──────── Selected extract ────────
One small benefit living as an artist is, from time to time, you and fellow artists will get together to show your work and socialize. As a matter of custom, especially with creative writers, you bring one of those prepackaged cheese plates, maybe the meat one too if you’ve had good news recently, and a bottle of wine that doesn’t reach too far above $6. When the stars align in one’s favor, typically during the winter and tax seasons, the gathering has more wine than is physically possible to consume, and the host needs people to take some extra bottles off their hands.

Soon I was on my way home with three bottles of red wine despite resolving at the new year that I wouldn’t keep alcohol in the house for myself. For a while I convinced myself that I must be one of those people who benefit from a glass of wine every day, and never really found that I was a danger to myself and others. But after I started to have conversations with myself about how a “glass” was a subjective and social construction while the internet continued to pour filth my way, I figured I needed to keep drinking for when I have company.

Now that social media isn’t about 90% of my life anymore, I’ve been studying tea and its rituals. Coming from a place that didn’t have a strong cafe culture, the most involved I got into tea was the most extravagant and obviously flavored Teavana teas that would make connoisseurs’ monocles pop in unison. Now, I’m drinking Real Tea™ that is named after estates (so fancy) instead of how many sugary foods you can fit into one pot. It’s interesting, how much there is really a snobbery of what’s Actually This Thing and how it isn’t at all just a games quirk.  Games definitely bludgeon with it a lot more, the tea world kind of does it in a way I imagine a colonial English headmistress would.

Something that struck me, however, was the terminology tea and the different elements that go into actually brewing it. I’m used to getting ready-brew with a bag in it, and now I brew sex-positively loose tea. In tea stuff, there’s a lot of attention to the tea leaves itself and the water it is brewed in, while the end product, called the liquor interestingly enough, is almost secondary. I’m reading a book that has an extensive account of old Chinese writings that ranked the mountain springs from which was most superior to brew tea in, and how the quality and taste of the water ultimately decides whether a tea is going to be good or not.
──────── Given material ────────
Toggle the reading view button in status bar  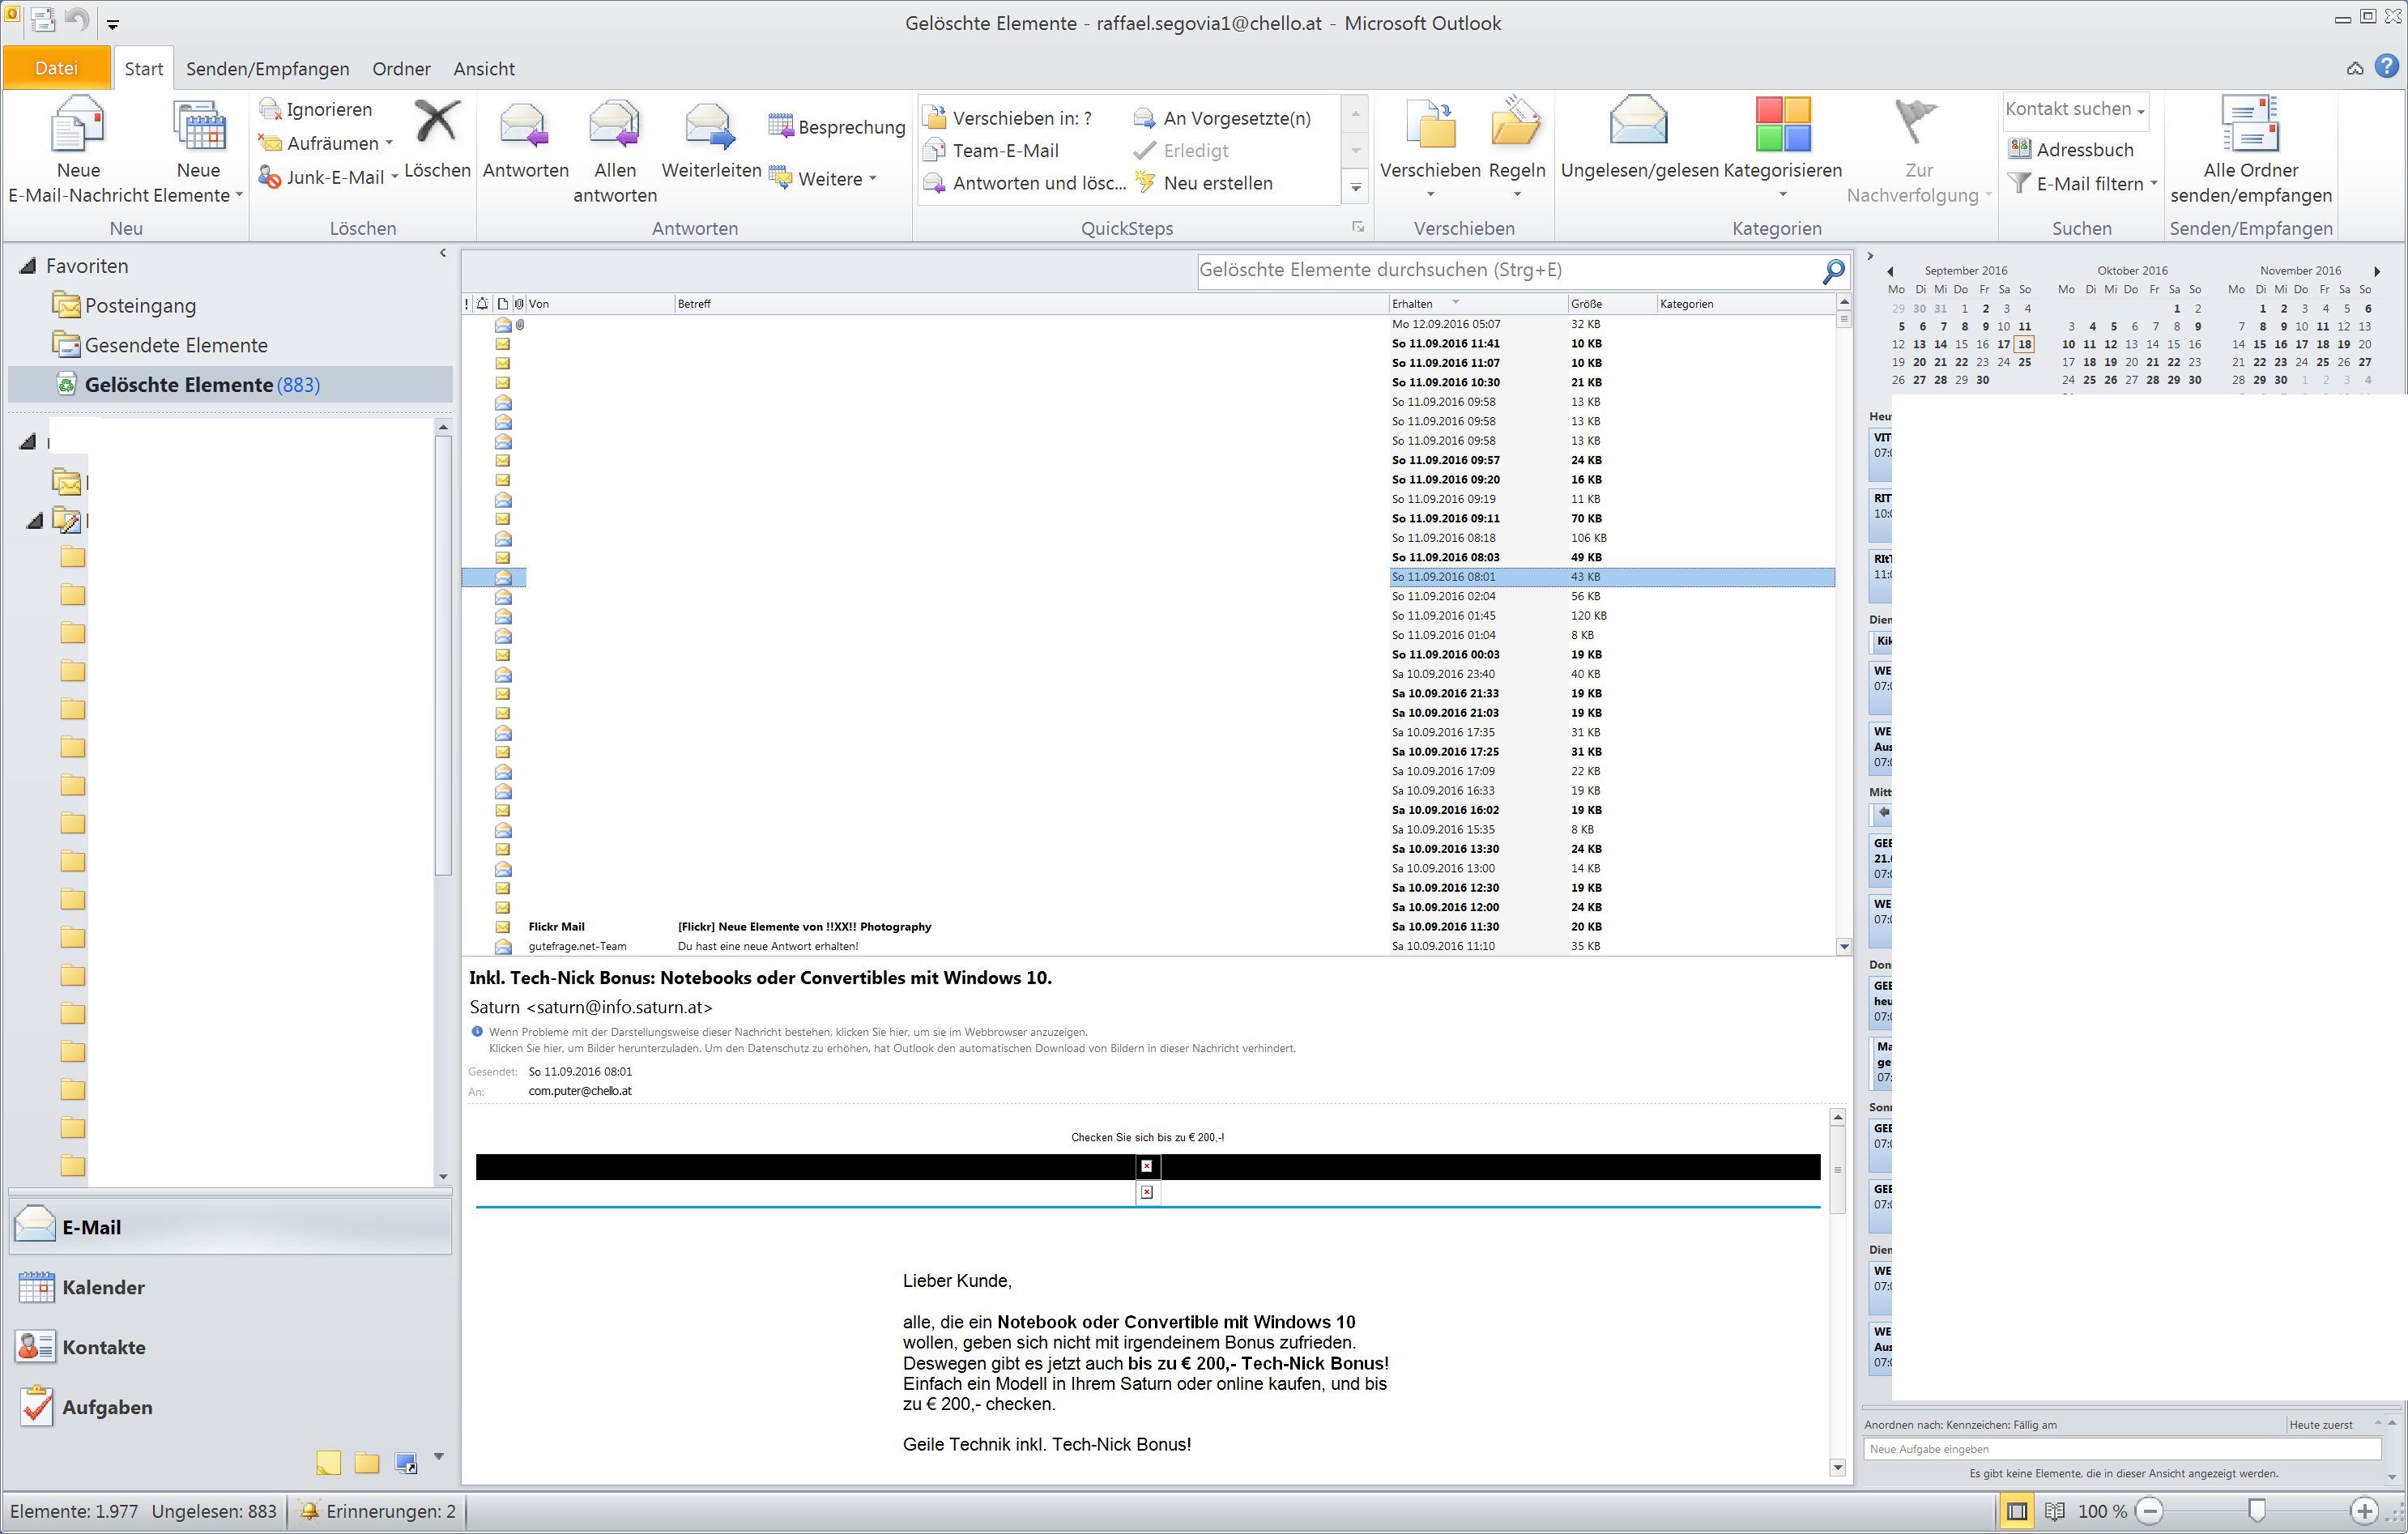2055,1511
────────
* _Requests_
1) In the essay on wine and tea, what is the end product of brewing tea called?
2) Do these statements agree with the essay on wine and tea? (a) The writer resolved at the new year not to keep alcohol in the house. (b) The writer grew up somewhere with a strong cafe culture. (c) The book the writer is reading describes old Chinese writings that ranked mountain springs for brewing tea.
3) Carry the essay on wine and tea forward from its last sentence.
The data has no role in any of this.

* _Results for each task_
1) It is called the liquor.

2)
(a) Yes: "despite resolving at the new year that I wouldn’t keep alcohol in the house for myself"
(b) No: "Coming from a place that didn’t have a strong cafe culture"
(c) Yes: "an extensive account of old Chinese writings that ranked the mountain springs from which was most superior to brew tea in"

3)
So why not steep tea in wine, my sluggish brain decided, being pulled backwards by the last BART train towards the east bay. What a great idea.

There is actually some precedent to this. Tea is sometimes infused into certain spirits, mostly vodka, to make fancy cocktails at fancy places. I also mulled wine for the first time during December, which I found was ultimately infusing spices into wine. One of the ingredients I needed to get was allspice, think a mix between nutmeg and black pepper if you’re unfamiliar, which is a popular Jamaican spice. My parents used it in cooking a lot, or at least, when I smelled it upfront like that after I opened the jar, I felt like I identified a part of something that was always around me in the past that’s missing now. It’s strange, I don’t have a good relationship with my family, and spent most of my adolescence distancing myself from my heritage. Slowly, I’ve been reintegrating certain things. I refused to eat curry until I moved to San Francisco, living on Valencia street and meeting part way over to my partner’s house. I have an unfinished game called I Hate Curry that might never be completed.

Smelling that jar of allspice made me want to explore my connection with my past again. It smells in the corners of my mind, something unmistakably there, but I never knew what it was. I felt roused, like I do whenever I want to write down fiction or create a play experience. But how, with food?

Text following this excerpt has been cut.